Task directions
Below are records. Find each line in them that holds the word "computer" and copy it.

[Exercise data]

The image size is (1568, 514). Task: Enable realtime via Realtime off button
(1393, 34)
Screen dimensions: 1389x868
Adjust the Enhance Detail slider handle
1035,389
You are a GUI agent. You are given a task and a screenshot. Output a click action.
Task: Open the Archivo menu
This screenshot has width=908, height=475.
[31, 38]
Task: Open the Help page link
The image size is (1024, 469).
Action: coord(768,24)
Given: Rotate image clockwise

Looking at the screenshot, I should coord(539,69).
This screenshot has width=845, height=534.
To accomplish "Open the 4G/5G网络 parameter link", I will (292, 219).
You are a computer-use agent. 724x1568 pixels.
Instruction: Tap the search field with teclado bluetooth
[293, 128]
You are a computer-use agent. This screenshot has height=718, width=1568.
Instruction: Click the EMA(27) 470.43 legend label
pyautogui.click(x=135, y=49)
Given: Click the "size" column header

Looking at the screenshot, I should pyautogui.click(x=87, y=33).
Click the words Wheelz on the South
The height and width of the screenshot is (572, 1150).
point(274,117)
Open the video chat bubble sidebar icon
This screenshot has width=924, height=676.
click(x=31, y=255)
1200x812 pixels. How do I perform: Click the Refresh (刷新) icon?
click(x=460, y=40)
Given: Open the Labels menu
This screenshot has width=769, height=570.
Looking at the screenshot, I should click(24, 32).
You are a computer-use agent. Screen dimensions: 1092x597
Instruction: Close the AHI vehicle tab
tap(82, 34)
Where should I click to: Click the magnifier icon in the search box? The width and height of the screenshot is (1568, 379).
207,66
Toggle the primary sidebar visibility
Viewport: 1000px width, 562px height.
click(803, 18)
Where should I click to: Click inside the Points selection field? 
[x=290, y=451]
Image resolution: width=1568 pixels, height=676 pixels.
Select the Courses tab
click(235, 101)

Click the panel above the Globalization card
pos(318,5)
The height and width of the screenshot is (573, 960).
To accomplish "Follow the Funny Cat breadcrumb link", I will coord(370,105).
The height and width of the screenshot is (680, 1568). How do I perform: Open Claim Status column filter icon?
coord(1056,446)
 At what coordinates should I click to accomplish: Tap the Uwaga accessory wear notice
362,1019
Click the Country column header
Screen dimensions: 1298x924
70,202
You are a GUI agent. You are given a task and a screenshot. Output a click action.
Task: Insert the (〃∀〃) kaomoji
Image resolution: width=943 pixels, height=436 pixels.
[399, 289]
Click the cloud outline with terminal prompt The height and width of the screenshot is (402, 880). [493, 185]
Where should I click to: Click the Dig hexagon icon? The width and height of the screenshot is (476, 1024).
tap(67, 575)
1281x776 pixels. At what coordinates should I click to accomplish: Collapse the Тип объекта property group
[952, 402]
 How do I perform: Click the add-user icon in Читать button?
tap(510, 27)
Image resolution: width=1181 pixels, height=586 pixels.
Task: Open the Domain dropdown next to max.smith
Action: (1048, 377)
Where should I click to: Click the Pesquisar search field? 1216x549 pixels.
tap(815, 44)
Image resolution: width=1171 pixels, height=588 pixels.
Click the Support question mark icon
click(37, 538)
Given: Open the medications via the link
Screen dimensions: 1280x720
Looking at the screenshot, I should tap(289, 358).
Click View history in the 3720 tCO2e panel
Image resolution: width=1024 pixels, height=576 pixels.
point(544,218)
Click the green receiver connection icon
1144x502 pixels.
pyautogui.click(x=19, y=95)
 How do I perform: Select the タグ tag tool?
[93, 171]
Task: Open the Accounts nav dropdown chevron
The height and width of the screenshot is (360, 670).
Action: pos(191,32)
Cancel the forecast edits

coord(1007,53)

[/Exercise data]

Answer space
You are a computer-use agent. 724x1568 pixels.
You are a computer-use agent. This screenshot has height=718, width=1568.
You are a computer-use agent. Screen dimensions: 1092x597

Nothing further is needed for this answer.